The world’s first hydrogen train:
It was at the InnoTrans 2016 trade fair in Berlin that Alstom presented the Coradia iLint for the first time. This zero-emission regional train represents a real alternative to diesel: low-noise and emits only water vapor and condensed water.
Approved by several European countries:
Germany was the first country in Europe to fully approve the Coradia iLint as an emission-free alternative to diesel railcars. It entered commercial service at the 2018 InnoTrans, two years after its first presentation by its manufacturer.
Then other countries joined the race:
First order for France: a historic step
SNCF Voyageurs is ordering the first 12 (plus two optional) dual-mode electric-hydrogen trains from Alstom’s Coradia Polyvalent range for Régiolis, developed by Alstom, for a total of nearly €190 million, on behalf of the four regions (Auvergne-Rhône-Alpes, Bourgogne-Franche-Comté, Grand Est and Occitanie).

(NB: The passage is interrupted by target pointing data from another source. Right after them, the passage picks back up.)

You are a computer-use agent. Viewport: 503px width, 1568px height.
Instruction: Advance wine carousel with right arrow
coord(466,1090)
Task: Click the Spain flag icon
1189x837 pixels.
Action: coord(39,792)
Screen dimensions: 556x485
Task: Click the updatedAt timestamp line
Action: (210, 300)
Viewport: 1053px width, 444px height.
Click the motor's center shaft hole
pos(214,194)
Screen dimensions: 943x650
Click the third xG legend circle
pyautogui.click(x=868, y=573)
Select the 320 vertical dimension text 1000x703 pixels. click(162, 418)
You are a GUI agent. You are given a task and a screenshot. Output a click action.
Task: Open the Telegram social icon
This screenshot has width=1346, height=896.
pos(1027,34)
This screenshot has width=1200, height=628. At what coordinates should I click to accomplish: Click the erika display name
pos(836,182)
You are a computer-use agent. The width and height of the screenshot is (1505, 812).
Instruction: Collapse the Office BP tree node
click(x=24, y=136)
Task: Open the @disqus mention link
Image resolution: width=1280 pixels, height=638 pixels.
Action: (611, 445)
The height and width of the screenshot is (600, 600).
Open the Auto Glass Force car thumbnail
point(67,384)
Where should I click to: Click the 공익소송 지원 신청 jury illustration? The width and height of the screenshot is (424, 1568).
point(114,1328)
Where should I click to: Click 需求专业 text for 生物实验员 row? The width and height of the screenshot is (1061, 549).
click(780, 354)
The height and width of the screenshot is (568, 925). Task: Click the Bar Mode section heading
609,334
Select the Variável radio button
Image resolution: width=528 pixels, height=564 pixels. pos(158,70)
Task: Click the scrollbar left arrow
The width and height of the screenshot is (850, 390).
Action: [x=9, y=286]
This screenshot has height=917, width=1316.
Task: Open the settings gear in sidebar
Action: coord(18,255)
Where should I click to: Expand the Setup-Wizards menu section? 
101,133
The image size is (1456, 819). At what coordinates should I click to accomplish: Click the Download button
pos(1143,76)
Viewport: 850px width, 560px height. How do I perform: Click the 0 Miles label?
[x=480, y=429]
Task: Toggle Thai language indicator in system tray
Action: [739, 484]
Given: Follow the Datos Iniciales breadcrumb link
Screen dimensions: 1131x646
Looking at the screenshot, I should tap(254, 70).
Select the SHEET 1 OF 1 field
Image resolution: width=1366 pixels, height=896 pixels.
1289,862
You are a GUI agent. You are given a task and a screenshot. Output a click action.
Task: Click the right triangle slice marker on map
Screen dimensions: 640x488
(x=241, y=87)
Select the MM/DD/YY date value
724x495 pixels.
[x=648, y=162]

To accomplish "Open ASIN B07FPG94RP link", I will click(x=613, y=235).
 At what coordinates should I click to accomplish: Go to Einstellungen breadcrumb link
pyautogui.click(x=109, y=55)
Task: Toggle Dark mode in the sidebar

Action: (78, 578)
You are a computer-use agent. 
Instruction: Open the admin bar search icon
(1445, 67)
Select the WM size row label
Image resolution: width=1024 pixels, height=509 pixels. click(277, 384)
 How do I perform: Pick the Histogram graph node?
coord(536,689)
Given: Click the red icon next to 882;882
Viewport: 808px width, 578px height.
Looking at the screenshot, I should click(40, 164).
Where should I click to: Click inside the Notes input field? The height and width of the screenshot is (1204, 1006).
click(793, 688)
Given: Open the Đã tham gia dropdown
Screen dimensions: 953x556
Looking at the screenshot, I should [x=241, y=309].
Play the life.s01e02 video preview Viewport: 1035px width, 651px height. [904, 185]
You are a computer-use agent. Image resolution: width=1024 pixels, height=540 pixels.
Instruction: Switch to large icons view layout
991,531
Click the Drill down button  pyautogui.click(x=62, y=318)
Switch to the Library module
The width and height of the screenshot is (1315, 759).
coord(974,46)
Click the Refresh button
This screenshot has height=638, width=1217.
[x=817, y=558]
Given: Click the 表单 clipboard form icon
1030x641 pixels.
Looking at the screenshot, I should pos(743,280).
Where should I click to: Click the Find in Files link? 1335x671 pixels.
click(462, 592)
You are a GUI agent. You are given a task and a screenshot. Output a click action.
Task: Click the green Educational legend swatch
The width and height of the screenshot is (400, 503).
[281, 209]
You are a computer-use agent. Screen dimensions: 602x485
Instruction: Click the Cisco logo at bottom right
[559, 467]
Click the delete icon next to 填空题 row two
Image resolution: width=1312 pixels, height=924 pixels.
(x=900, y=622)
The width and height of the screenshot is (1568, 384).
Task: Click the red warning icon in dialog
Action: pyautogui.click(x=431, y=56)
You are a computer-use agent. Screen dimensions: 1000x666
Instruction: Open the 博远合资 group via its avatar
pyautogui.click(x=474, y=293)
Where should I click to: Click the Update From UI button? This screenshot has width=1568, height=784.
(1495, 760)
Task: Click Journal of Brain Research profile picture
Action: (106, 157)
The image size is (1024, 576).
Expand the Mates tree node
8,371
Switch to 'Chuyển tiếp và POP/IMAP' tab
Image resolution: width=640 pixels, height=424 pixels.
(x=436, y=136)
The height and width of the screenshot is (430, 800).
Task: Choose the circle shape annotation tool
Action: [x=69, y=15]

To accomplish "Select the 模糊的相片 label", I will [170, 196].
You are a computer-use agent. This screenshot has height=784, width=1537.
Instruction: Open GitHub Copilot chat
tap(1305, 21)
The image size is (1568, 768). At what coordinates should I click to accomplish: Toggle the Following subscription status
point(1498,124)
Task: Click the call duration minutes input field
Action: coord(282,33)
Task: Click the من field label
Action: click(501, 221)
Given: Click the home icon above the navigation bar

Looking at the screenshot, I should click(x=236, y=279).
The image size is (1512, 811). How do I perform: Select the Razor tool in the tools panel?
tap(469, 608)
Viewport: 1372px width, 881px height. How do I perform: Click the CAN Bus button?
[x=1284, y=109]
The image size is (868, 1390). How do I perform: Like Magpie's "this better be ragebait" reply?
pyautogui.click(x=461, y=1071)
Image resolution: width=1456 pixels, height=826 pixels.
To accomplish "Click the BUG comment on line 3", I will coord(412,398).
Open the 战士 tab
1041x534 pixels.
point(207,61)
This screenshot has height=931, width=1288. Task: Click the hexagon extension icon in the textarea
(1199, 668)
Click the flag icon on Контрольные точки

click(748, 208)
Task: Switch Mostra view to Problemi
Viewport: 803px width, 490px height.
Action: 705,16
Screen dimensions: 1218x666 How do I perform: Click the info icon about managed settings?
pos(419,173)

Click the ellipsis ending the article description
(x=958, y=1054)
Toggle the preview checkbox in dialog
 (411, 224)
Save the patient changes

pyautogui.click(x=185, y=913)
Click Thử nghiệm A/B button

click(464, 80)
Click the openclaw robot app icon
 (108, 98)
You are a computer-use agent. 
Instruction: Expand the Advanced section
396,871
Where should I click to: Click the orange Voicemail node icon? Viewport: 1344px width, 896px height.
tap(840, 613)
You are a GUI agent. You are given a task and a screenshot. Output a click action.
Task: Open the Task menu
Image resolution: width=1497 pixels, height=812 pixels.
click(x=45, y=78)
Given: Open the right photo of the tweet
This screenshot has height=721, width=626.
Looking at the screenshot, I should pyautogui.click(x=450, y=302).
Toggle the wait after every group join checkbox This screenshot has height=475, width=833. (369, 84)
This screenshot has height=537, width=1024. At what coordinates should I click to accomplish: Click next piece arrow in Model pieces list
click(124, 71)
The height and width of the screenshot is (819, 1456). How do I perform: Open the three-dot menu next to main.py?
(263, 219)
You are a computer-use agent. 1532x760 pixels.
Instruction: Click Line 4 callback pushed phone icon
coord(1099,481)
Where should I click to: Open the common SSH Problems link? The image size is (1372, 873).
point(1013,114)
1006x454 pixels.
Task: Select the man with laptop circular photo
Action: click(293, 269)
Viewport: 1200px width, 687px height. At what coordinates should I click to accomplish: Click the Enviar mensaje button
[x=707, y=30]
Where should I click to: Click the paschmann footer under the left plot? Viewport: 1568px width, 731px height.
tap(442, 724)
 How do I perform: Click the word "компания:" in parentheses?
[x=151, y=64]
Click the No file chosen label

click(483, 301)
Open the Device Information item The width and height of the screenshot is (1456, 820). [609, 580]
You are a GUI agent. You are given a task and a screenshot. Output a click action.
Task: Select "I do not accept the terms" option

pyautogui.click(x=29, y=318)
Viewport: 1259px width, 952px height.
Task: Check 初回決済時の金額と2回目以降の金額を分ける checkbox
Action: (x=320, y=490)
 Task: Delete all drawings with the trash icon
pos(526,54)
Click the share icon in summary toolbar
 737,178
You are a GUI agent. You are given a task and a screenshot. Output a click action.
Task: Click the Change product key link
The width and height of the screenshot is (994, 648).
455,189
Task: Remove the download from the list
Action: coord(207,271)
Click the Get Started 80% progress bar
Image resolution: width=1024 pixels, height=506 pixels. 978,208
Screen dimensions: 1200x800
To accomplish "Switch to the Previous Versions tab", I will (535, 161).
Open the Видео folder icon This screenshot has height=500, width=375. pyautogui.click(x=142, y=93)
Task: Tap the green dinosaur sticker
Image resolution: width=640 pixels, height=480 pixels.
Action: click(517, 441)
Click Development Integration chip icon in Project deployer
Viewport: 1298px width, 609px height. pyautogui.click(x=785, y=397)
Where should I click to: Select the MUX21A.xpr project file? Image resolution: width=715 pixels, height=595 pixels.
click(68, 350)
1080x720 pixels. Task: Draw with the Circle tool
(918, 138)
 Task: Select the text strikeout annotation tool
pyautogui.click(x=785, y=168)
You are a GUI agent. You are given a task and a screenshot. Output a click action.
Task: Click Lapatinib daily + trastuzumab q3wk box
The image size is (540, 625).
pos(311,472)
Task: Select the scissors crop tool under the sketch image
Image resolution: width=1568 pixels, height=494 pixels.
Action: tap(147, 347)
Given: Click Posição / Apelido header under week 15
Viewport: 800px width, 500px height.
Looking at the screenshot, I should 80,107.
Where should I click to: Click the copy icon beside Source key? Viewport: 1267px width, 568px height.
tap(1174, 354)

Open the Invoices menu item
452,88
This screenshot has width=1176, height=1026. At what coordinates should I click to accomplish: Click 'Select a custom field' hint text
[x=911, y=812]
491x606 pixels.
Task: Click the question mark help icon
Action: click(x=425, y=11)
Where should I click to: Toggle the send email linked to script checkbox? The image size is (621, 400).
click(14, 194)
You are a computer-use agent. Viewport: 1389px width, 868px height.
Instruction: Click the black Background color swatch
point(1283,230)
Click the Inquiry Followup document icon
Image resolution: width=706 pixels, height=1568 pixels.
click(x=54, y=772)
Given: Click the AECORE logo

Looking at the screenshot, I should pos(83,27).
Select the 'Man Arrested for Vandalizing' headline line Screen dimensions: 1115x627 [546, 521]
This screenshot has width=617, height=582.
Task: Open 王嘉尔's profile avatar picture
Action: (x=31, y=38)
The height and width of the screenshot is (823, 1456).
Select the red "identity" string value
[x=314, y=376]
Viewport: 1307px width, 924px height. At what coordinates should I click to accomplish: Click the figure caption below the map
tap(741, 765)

This national first contributes to the energy transition ambition to reduce greenhouse gas emissions and noise, an issue supported by the French government through its Hydrogen Plan initiated in June 2018. It is fully in line with the PLANETER program, SNCF Voyageurs’ approach to reducing the environmental impact of regional mobility, based on the conviction that with more TERs, there will be much less CO2.
Air Liquide and Siemens Energy are pooling their expertise :
As the demand for green hydrogen is expected to explode over the next few years, the two companies are signing a memorandum of understanding to pool their know-how in Proton Exchange Membrane (PEM) electrolysis technology. This will enable them to carry out joint projects and develop a new generation of high-capacity electrolysers.
Air Liquide and Siemens Energy indicate that they have already identified opportunities for cooperation on several major projects in Europe. In France, this is notably the case for the H2V Normandy project. Supported by Air Liquide, it aims to deploy a 200 MW electrolyser. With a production capacity of 28,000 tonnes of hydrogen per year, it will be commissioned between 2022 and 2023.